Work order: A single number is the answer: how many lines of the entries contain the word "with"?

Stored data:
== == ==

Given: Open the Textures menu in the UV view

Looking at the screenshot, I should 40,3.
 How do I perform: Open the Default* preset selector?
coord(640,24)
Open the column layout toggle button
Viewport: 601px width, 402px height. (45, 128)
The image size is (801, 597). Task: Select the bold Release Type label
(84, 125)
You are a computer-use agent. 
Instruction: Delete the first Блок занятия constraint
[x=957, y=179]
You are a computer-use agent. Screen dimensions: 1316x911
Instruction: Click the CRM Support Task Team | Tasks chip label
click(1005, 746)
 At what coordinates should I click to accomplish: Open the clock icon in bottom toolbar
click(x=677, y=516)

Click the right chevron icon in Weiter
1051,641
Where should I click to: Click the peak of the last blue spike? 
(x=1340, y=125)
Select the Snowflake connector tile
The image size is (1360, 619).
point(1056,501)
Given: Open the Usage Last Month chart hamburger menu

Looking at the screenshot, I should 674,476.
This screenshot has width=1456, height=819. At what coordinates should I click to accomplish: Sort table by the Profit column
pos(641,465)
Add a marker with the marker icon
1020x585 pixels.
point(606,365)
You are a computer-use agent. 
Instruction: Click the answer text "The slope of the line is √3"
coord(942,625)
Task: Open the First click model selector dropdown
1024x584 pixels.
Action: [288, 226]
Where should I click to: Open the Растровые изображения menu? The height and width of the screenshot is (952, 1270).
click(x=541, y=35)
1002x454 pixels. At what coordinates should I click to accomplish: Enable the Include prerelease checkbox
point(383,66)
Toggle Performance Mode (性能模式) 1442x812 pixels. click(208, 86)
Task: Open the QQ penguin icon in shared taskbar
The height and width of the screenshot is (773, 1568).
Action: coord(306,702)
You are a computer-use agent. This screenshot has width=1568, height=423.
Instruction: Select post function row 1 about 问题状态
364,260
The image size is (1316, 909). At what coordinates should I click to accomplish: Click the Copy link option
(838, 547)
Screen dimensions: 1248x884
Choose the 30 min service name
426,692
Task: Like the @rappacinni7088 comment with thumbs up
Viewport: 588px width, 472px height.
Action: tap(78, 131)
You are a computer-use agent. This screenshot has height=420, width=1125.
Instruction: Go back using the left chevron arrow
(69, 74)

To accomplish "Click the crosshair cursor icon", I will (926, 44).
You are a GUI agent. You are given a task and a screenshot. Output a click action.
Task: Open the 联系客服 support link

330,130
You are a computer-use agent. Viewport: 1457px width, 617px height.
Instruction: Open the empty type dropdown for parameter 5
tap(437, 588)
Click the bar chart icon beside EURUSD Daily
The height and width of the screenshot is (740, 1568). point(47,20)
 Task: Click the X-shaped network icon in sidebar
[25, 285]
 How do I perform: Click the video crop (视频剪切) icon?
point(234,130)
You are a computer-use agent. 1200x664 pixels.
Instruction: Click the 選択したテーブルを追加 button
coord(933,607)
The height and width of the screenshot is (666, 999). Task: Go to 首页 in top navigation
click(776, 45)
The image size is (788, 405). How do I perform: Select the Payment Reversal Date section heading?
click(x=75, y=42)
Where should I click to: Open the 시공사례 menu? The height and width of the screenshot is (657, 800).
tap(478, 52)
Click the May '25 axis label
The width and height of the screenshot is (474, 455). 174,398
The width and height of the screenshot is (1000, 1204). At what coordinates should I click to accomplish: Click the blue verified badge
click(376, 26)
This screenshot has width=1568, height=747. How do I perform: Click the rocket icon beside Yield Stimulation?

== == ==

Task response: 2